* [What the task asks] For the material below, the expected output is exactly the lines between the line holding "Click the $VIRGEN Lock #6476 token icon" and the line holding "Collapse the 类别", inclusive, with pictures left out.

* [Records for this exercise]

--- START ---

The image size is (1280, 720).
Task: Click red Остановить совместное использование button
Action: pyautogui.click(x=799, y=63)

--- END ---
--- START ---

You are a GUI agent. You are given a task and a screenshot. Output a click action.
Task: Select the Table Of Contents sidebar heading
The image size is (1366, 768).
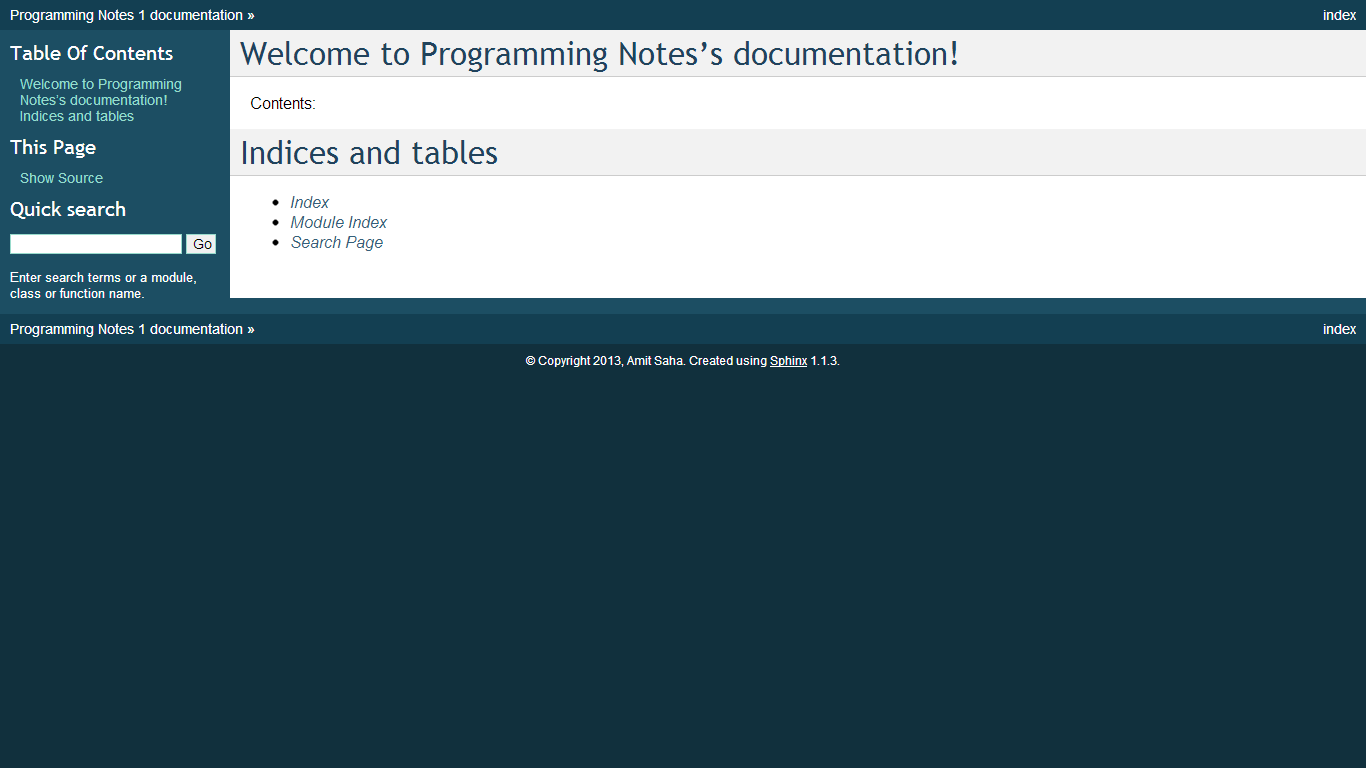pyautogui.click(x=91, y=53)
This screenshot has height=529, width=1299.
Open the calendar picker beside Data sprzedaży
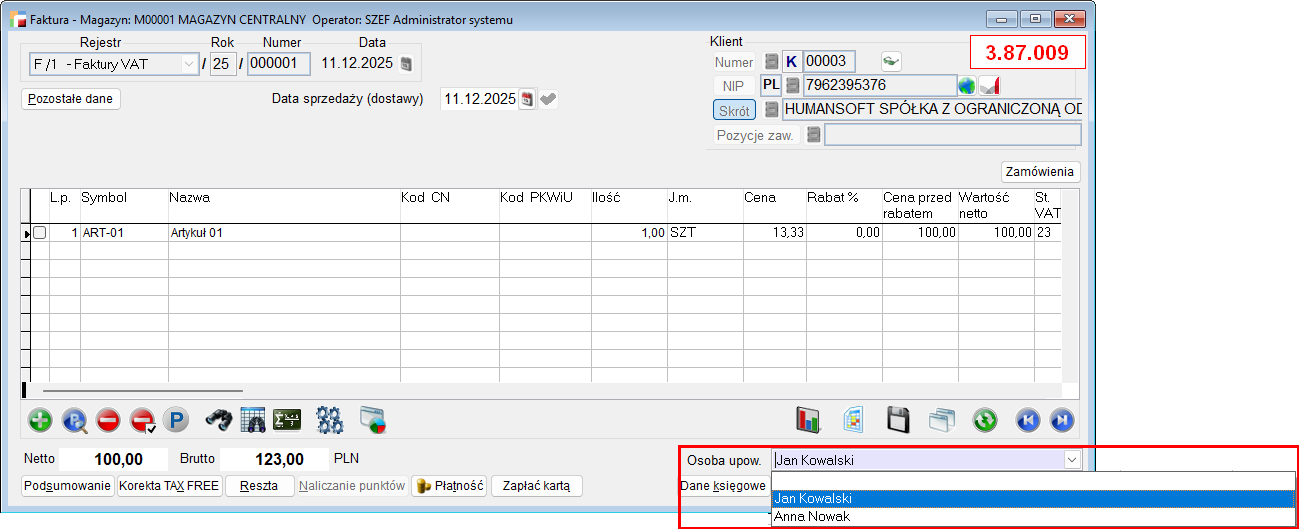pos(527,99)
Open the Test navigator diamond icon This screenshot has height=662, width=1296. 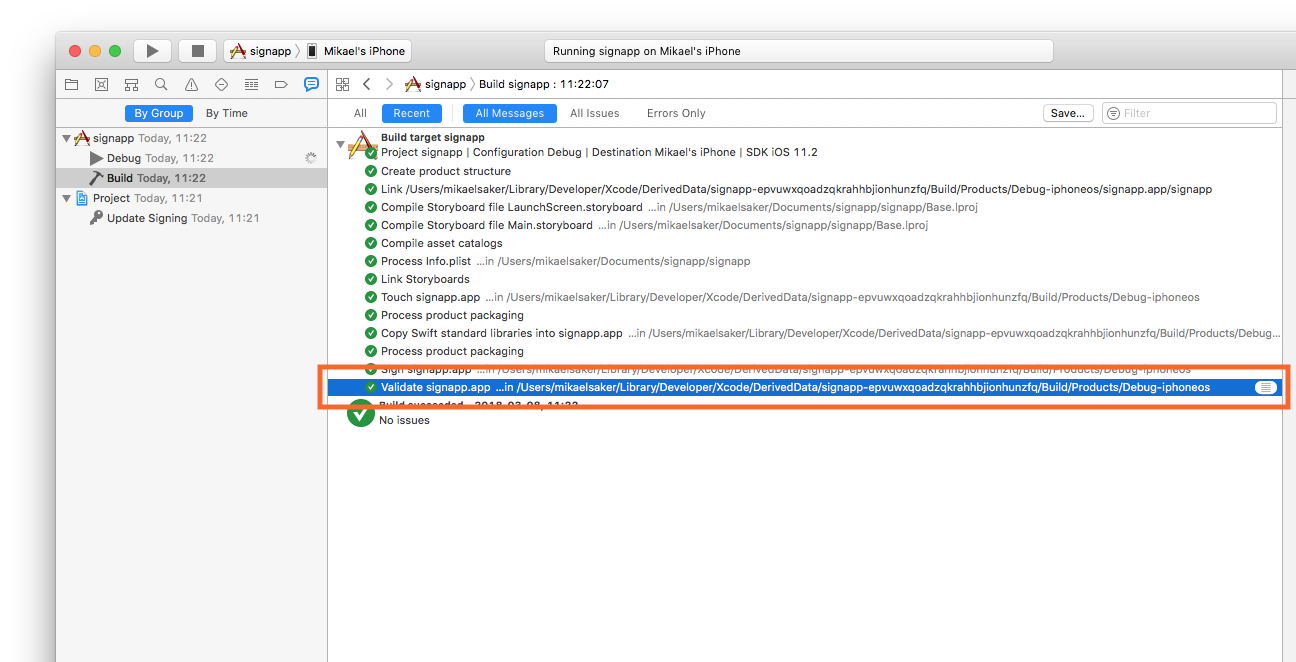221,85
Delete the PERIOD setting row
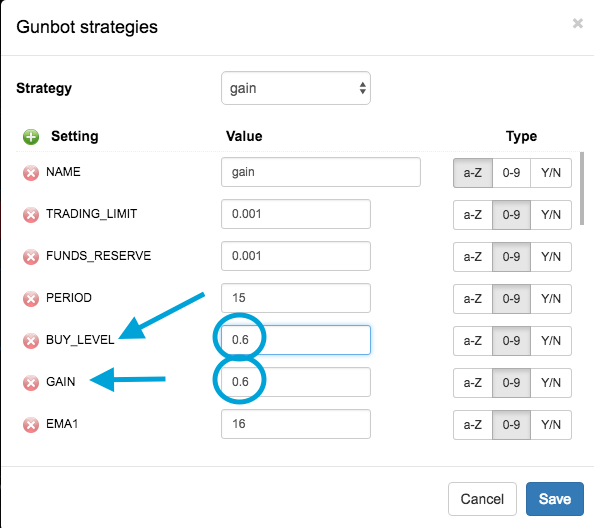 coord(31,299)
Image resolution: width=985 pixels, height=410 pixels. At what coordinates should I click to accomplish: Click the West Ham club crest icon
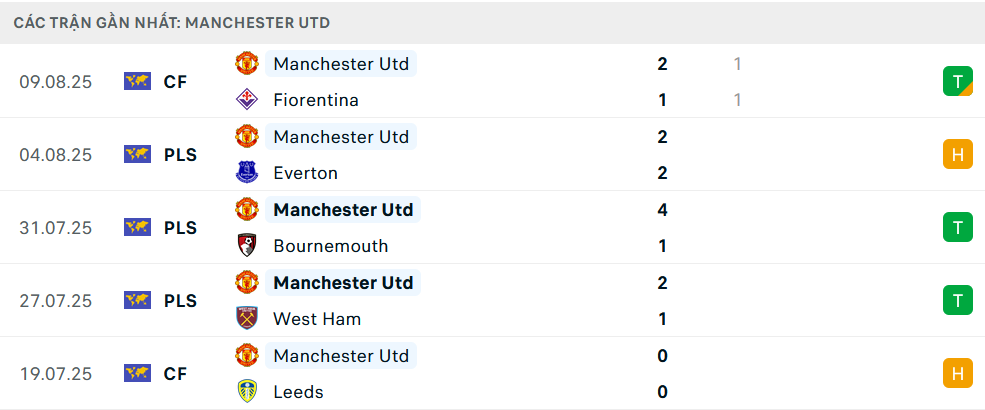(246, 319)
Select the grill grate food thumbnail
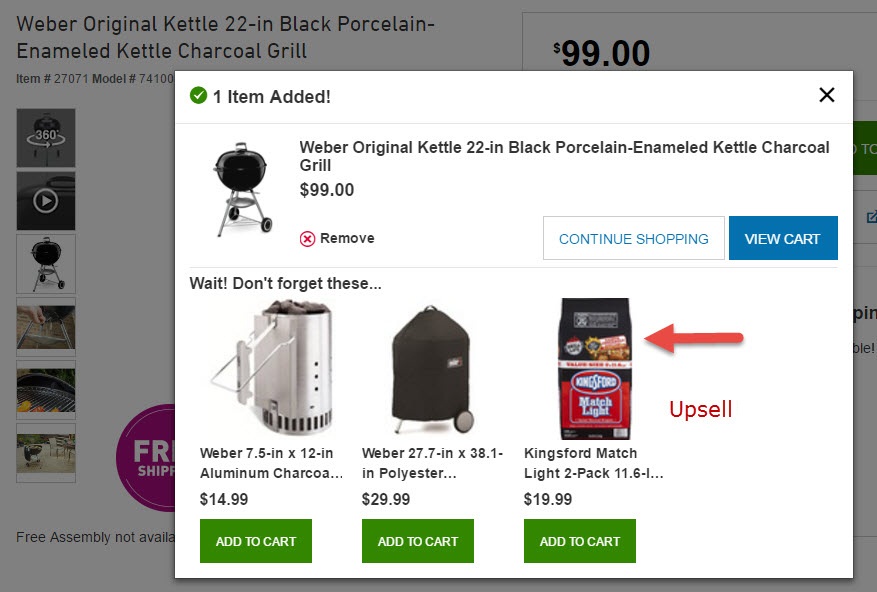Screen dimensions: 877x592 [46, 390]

--- END ---
--- START ---

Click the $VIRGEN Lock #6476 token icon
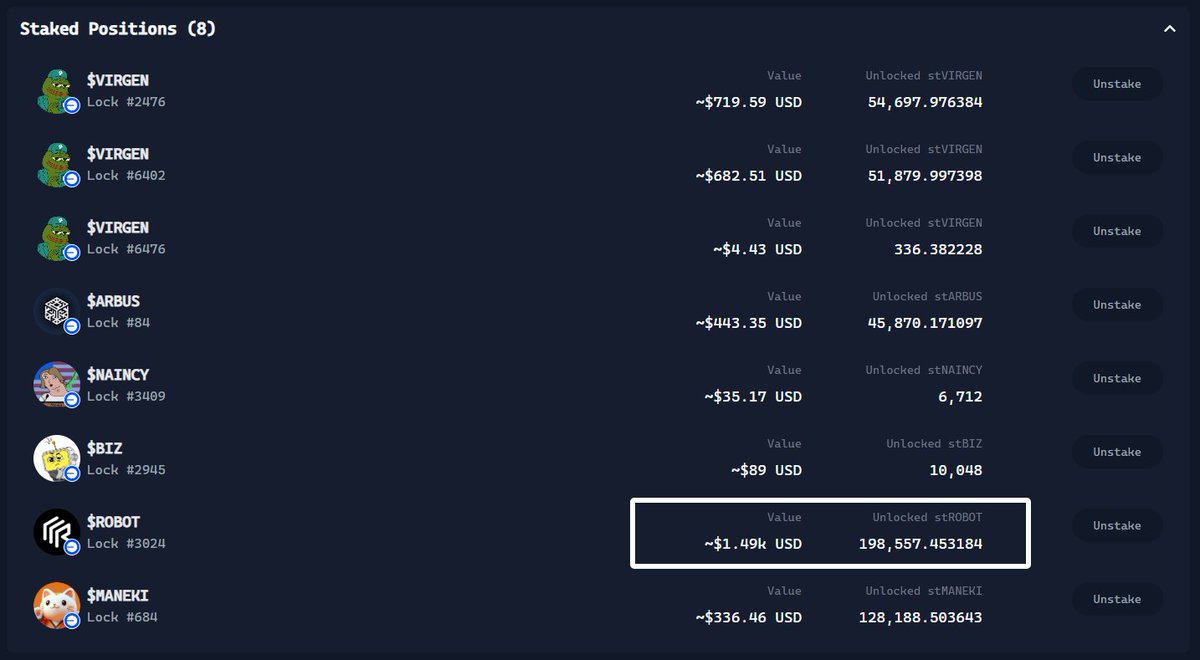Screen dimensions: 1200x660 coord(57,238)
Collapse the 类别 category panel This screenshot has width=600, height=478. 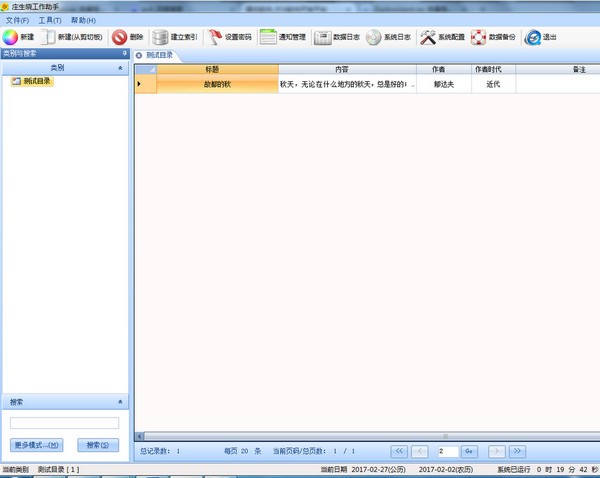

--- END ---

* [Answer box]
Click the $VIRGEN Lock #6476 token icon
Screen dimensions: 1200x660 coord(57,238)
Collapse the 类别 category panel This screenshot has width=600, height=478. 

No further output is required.